Records for processing: Begin

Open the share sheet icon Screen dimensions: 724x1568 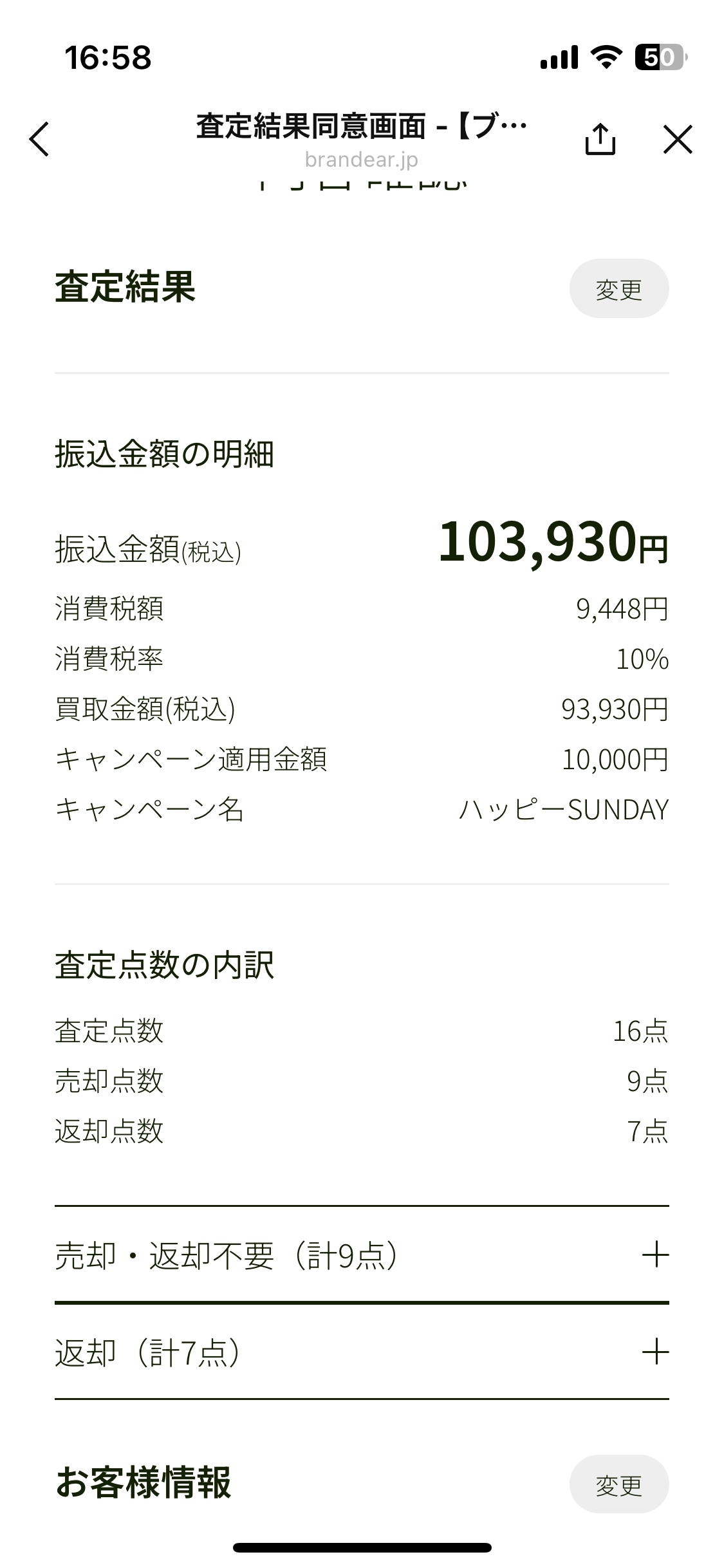pyautogui.click(x=600, y=139)
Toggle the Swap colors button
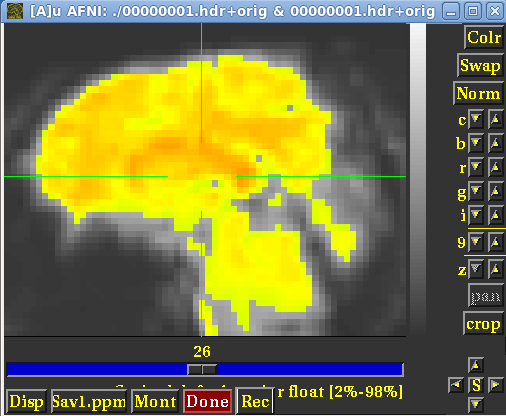506x416 pixels. tap(480, 65)
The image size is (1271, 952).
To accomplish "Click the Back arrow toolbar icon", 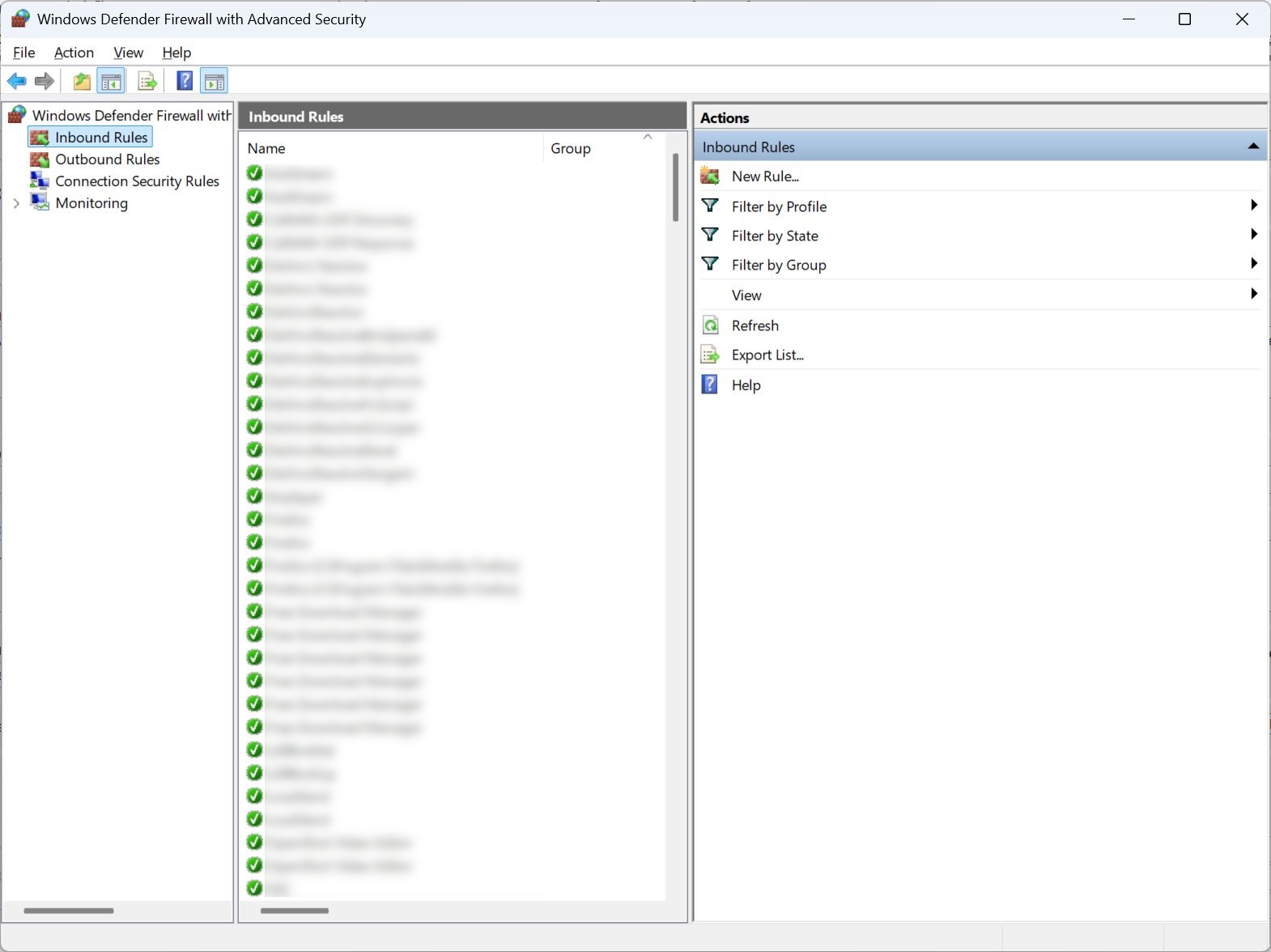I will tap(16, 81).

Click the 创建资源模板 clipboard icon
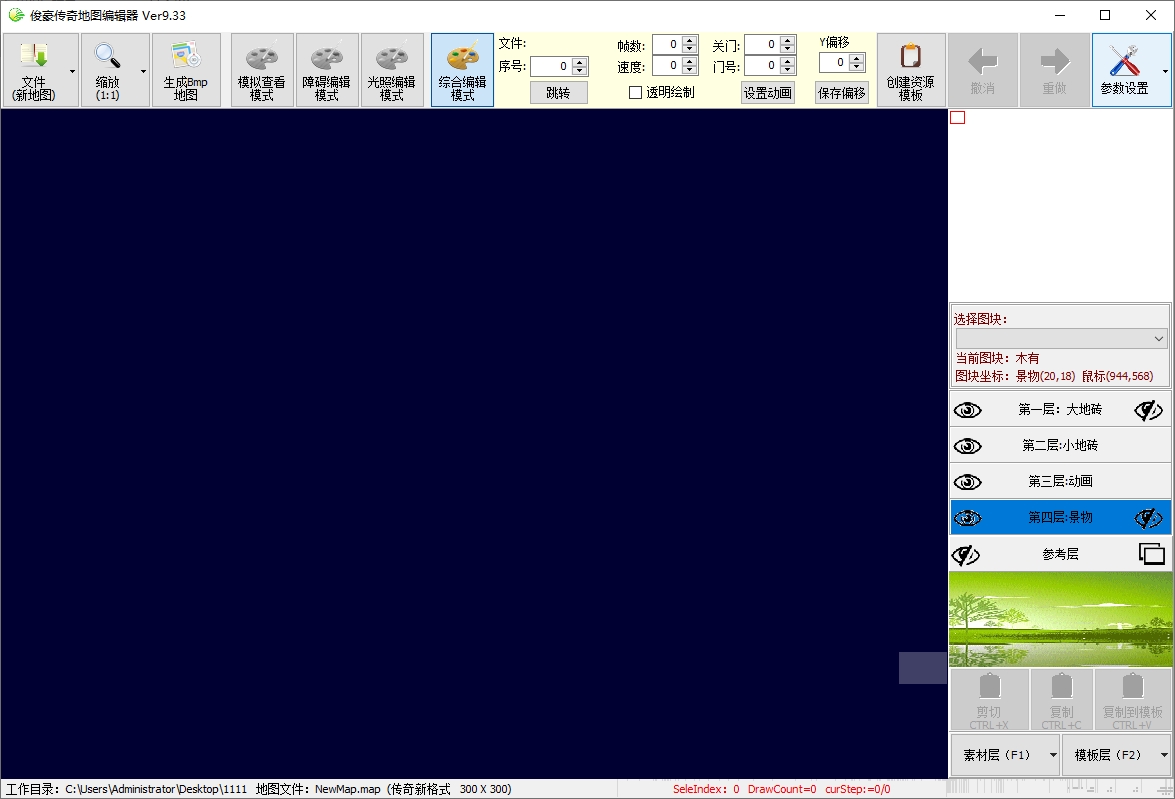(x=911, y=70)
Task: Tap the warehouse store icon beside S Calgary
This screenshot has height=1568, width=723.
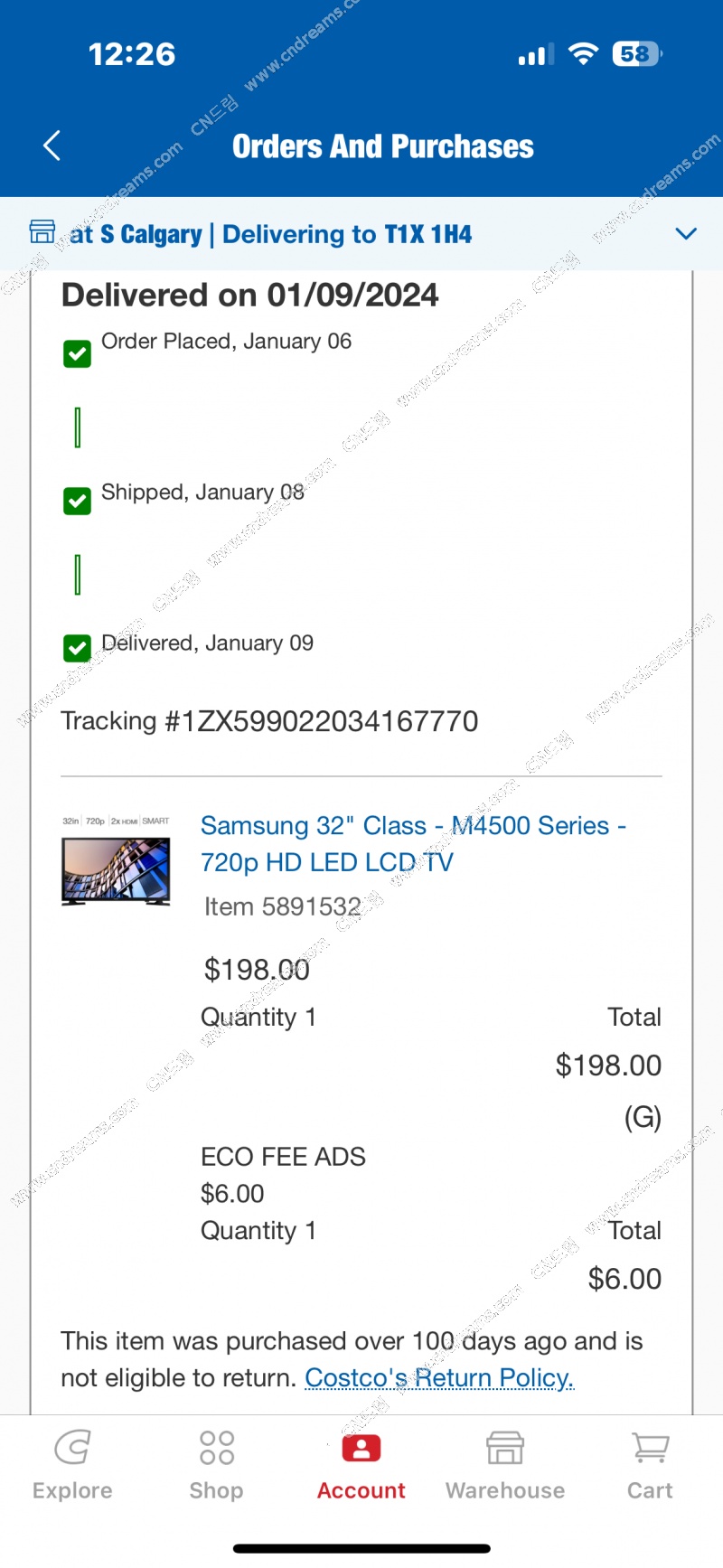Action: click(42, 232)
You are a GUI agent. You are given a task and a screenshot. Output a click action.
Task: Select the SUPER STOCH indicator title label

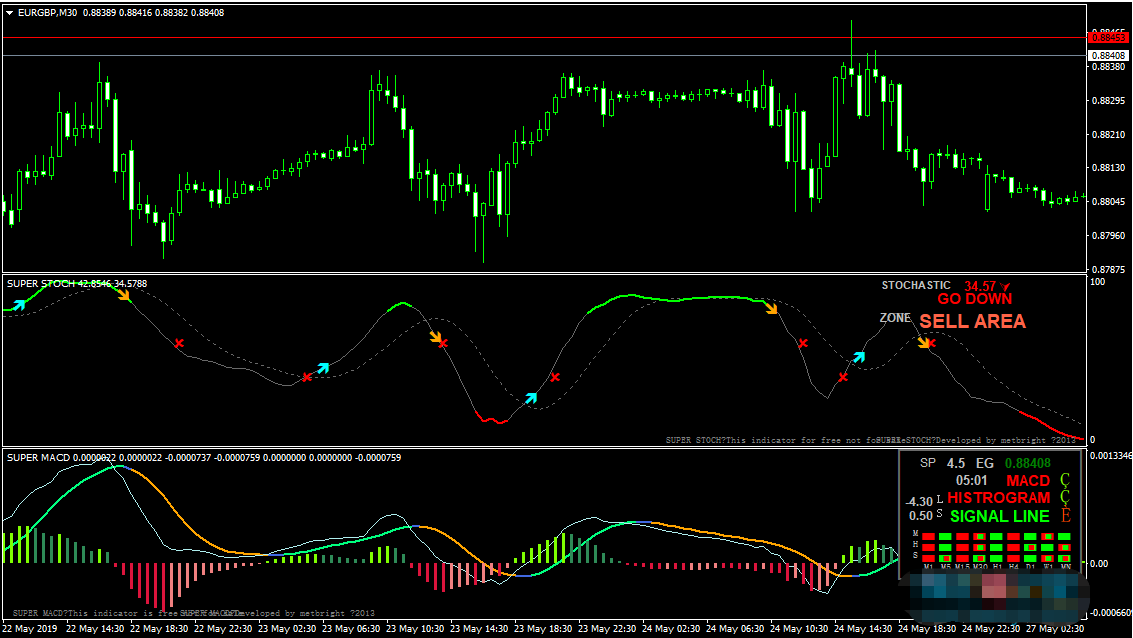click(x=40, y=284)
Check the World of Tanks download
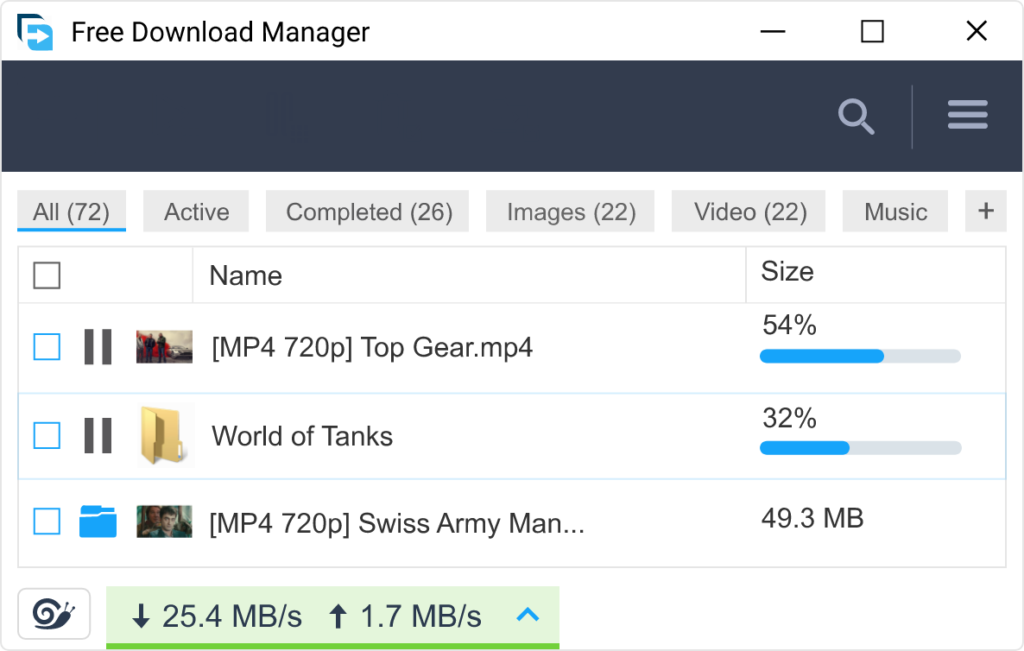Screen dimensions: 1024x651 tap(46, 435)
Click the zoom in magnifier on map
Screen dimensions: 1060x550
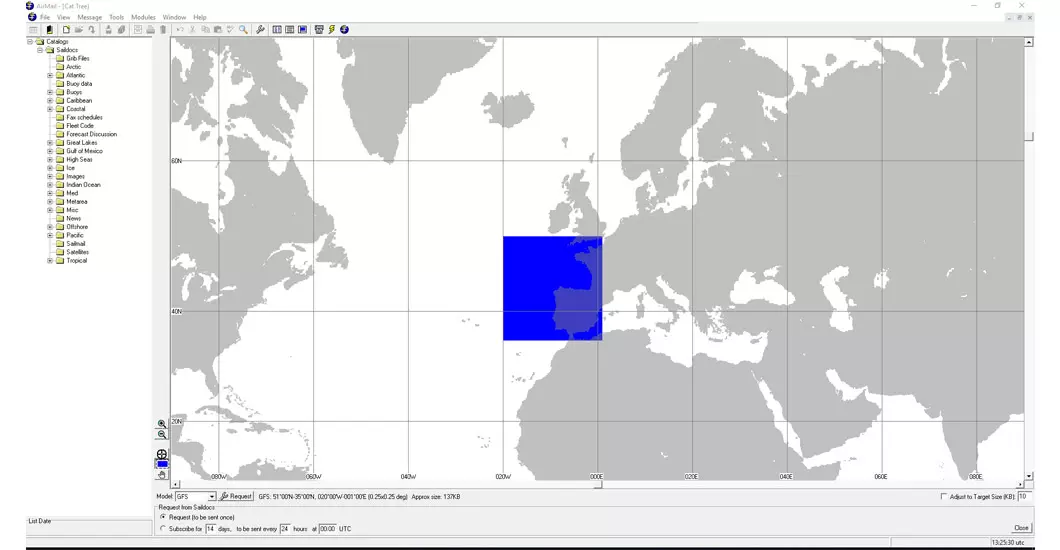point(162,425)
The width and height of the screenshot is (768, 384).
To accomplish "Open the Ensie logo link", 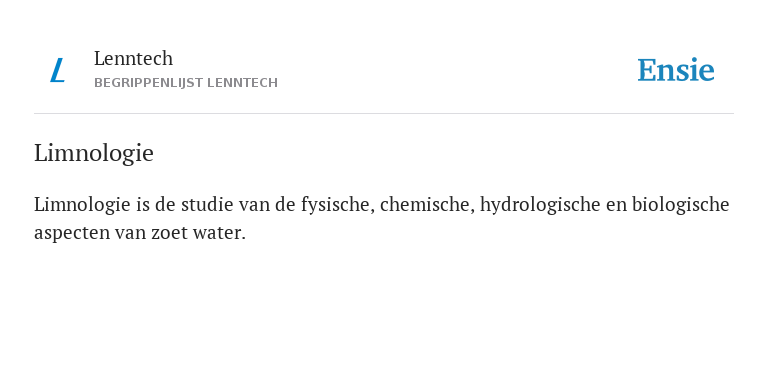I will pos(675,70).
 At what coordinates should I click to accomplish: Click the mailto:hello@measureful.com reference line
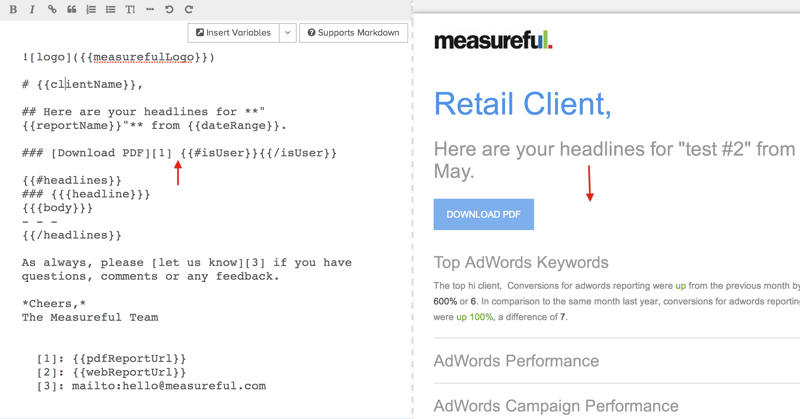tap(168, 385)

Records for processing: End

Exercise
Of the lines above, copy only those from the one holding "You are a GUI" to the one holding "The width and", both included, and exclude every image.

Written reply
You are a GUI agent. You are given a task and a screenshot. Output a click action.
Task: Select the SUPER STOCH indicator title label

click(x=40, y=284)
Check the World of Tanks download
Screen dimensions: 1024x651 tap(46, 435)
Click the zoom in magnifier on map
Screen dimensions: 1060x550
point(162,425)
The width and height of the screenshot is (768, 384).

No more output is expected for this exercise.